Portugal que se saiba é um Estado de Direito e Democrático e as relações com os seus cidadãos têm leis próprias e a Constituição da República garante um tratamento igual para todos os cidadãos de pleno direito.
Não pode haver cidadãos de primeira e segunda categoria perante a lei. O cumprimento de obrigações fiscais é uma questão que não deve ser suportada pela devassa da vida de cada um, mesmo por um primeiro-ministro de turno. O incumprimento não tem geografia e a máquina do Estado se não está devia estar, preparada para o escrutínio ou fiscalização se quiserem sem recorrer aos vícios da dialética política, Quem anda de carro sem seguro, sabe que corre o risco de ser abordado por um agente da autoridade com competência para agir. Seja onde for, no continente ou nas Regiões Autónomas. A penalização acontece porque o dono do veículo não pagou o seguro, não tem nada a ver com a situação fiscal do infrator. O IUC o imposto de circulação automóvel está também ao dispor das autoridades sem que haja a necessidade de uma intrusão na vida das pessoas para que se faça a devida fiscalização.
Haver um primeiro-ministro a fazer birra porque o seu governo marimbando-se para a Lei Fundamental e para o Estatuto Político Administrativo da suas Regiões Atlânticas resolveu exigir uma fiscalização pidesca da vida privada de cidadãos livres, apenas porque vivem longe da alçada do seu poder, mostra que Portugal é um país que viola as liberdades individuais. Só um rural deslumbrado pelo poder, como alguém qualificou, não tem a noção da figura triste que acaba de fazer na Assembleia da República.
Espera-se que mais esta violência do centralismo/colonialismo seja tratada como deve ser, protestando alto em bom som.
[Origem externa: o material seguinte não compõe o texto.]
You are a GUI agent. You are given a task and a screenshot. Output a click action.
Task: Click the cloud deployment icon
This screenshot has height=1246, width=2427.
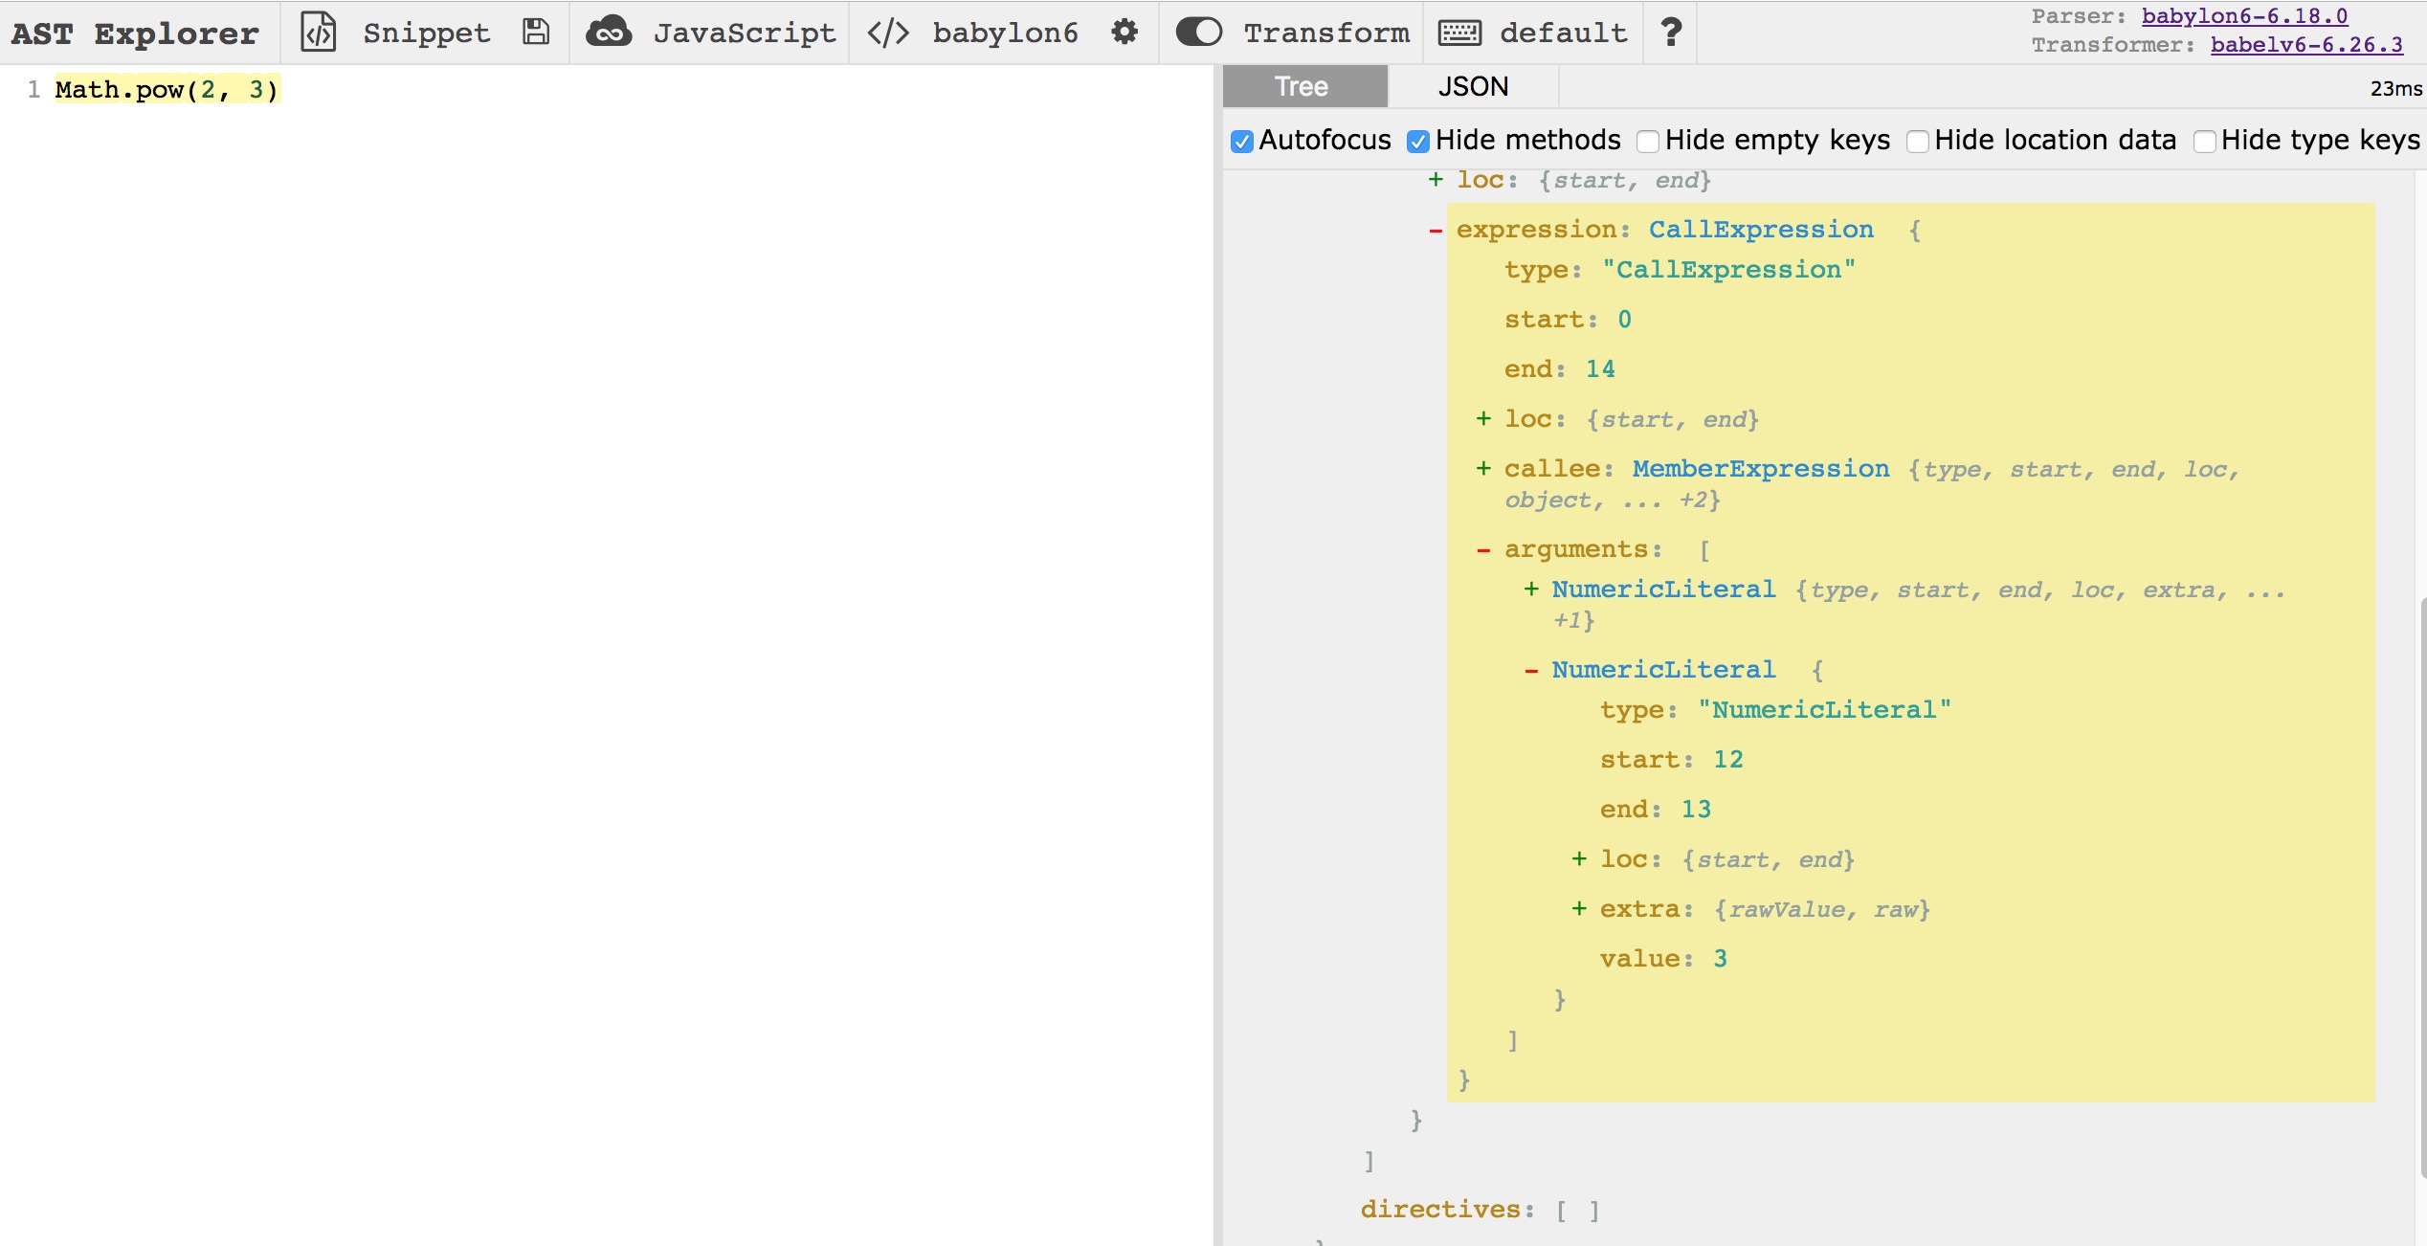click(x=610, y=32)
O nosso povo está farto de Montenegos armados em impolutos e das vinganças da cubagem instalada no poder. A Madeira não tem culpa de os Montenegros serem figuras menores a que ninguém passa cartão nos fóruns internacionais.. Digam-lhe que os madeirenses e os portossantenses são pessoas de bem que não vivem de subsídios, lembrem-lhe que que o SSM é ilegalmente considerado um subsídio . Viajar no território nacional sem constrangimentos é um direito de todos os portugueses sem exceção, logo incluindo o primeiro-ministro de turno.